Strategies for ensuring high scores on the above questions are found in an easy-to-recall acronym: C.L.E.A.R.

  • Connect
  • Listen
  • Explain
  • Ask
  • Reconnect

Each of the elements of the acronym translates into a series of service "protocols" that will ensure high scores on the seven survey items listed above.

Make certain that signage is clear, visible and legible; that schedulers ask, "Do you know where we're located?"; that receptionists greet patients with a smile and acknowledge others in line; and that physicians are prepared with knowledge of patient's history.

Ensure that providers and others give good eye contact when asking questions and that they respond empathetically to patients' presenting problems.

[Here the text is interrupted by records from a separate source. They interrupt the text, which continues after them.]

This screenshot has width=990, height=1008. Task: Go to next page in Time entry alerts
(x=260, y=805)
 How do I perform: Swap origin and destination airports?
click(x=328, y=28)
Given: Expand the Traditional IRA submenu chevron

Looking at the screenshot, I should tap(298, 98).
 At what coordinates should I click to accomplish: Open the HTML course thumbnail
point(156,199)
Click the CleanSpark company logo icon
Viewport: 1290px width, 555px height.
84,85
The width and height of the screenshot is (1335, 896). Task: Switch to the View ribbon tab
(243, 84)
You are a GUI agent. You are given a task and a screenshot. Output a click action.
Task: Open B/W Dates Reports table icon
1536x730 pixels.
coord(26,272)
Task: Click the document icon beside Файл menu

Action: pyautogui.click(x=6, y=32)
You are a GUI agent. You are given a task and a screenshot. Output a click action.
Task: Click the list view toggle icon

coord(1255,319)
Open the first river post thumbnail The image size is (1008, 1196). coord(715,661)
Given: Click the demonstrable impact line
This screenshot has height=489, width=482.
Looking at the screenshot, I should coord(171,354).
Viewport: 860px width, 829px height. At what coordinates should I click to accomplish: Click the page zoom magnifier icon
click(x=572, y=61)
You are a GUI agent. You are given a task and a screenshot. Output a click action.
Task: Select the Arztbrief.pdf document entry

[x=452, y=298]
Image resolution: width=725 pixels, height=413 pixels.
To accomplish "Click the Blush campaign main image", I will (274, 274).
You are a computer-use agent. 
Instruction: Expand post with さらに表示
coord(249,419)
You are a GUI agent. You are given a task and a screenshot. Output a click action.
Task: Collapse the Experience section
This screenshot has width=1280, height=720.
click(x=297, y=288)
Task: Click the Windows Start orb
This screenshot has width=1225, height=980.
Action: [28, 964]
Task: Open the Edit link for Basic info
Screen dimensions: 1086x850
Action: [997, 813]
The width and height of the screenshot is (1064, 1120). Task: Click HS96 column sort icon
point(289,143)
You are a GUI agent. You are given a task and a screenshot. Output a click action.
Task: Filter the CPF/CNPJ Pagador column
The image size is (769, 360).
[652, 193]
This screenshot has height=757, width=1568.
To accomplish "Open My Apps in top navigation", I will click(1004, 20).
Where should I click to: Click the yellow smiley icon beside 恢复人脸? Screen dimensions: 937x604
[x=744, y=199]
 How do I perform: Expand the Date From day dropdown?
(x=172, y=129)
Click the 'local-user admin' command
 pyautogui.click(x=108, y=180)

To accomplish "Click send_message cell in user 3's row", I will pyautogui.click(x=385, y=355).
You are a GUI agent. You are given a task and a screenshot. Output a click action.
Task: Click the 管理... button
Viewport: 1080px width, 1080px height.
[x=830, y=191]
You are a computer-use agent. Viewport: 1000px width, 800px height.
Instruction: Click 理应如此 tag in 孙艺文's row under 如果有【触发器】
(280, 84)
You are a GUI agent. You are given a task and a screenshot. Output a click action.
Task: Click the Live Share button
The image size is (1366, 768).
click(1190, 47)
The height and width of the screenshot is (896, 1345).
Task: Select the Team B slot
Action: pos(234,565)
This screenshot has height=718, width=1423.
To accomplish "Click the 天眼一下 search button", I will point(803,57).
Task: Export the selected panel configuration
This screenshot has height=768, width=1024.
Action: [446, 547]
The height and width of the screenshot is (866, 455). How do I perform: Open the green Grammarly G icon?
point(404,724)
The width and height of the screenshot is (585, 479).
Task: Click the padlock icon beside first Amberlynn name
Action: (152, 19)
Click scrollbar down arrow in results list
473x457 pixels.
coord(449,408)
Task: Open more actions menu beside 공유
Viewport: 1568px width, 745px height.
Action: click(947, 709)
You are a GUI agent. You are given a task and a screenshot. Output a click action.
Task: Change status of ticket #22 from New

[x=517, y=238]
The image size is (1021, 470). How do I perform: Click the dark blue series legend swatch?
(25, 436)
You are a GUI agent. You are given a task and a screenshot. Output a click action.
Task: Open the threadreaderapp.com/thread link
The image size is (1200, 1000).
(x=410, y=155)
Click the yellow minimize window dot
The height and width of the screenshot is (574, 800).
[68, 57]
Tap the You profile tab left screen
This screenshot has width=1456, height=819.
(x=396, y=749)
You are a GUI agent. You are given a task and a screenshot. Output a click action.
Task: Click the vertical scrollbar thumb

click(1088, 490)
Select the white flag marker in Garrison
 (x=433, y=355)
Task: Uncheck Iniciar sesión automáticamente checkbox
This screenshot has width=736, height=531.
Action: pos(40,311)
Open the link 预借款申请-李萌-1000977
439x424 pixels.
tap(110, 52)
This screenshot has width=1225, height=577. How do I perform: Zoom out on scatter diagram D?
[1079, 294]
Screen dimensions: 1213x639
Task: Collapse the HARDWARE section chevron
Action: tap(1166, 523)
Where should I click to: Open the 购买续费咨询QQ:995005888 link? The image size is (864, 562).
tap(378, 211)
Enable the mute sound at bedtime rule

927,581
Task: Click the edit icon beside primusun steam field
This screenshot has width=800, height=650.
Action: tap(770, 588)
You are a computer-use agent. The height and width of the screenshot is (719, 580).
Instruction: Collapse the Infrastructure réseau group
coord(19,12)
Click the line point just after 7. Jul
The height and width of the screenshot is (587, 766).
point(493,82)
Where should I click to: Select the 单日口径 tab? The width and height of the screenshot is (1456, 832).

Make sure that receptionists inform patients of wait times; that medical assistants explain what will happen next; that everyone uses non-technical language and explains things clearly; and that physicians use 3-D models and handouts.

Ensure that medical assistants inquire, "Is there anything else I can do to make you comfortable while you wait?"; that billing staff ask, "Is there anything else I can help you with?"; and that care providers ask, "What other questions do you have for me?"

Have medical assistants frequently reconnect with patients waiting in exam room; and have everyone offer a parting comment to reconnect with departing patients and others.

Using these simple strategies will boost scores in the areas that count most toward maxing CMS bonuses.